Copyright (c) 2019 Sharon L. Lohr
Footnotes
*It appears that many of the sortition procedures use balanced sampling, not stratified random sampling, at the second stage of selection. As used in sortition, the goal of balanced sampling is to have a sample with the same percentage of men, women, persons age 18-29, persons of color, persons in each region, etc. as in the census. But these categories don't have to be mutually exclusive (if they are, the balanced sample is also a stratified sample). The balanced sample agrees with the population for each category separately (sex, age, race, region, etc.) but not necessarily on the cross-classification. Balanced sampling can be done either randomly or nonrandomly; random balanced sampling is better because it prevents the sampler from deliberately choosing persons for the council at the second stage.

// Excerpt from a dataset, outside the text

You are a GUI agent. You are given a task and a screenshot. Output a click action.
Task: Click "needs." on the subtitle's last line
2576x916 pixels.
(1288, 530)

Why mail invitations to 30,000 households, when only 100 or so persons will be on the Council? The large initial sample is needed because relatively few persons respond to the mailed invitation, and some demographic groups are more likely to respond than others. If the response rate is 5 percent, the 30,000 mailed invitations yield a pool of about 1,500 persons for the second stage of selection. But that pool may contain few persons in some demographic groups—for example, it may contain many retired persons but relatively few young persons. A large pool is needed to allow selecting a final subsample with the same proportions in each demographic category as found in the population. Sometimes exact matching is not possible because no one in a particular demographic category responds to the mailed invitation.
References
Malleson, Tom (2018). Should Democracy Work through Elections or Sortition? Politics and Society, 48(3), 401-417. This article is one of nine in the journal’s special issue on “Legislature by Lot: Transformative Designs for Deliberative Governance.”
Orlandini, Alessandro (2018). Simulation of the Allotment of Dikastai. Orlandini describes the procedure used to select jurors by lot with the kleroterion. He has also posted a video with a reenactment of the procedure.
Van Reybrouck, David (2016). Against Elections: The Case for Democracy. Translated by Liz Waters. New York: Seven Stories Press. Van Reybrouck reviews history and recent examples of sortition. He is definitely a supporter of sortition!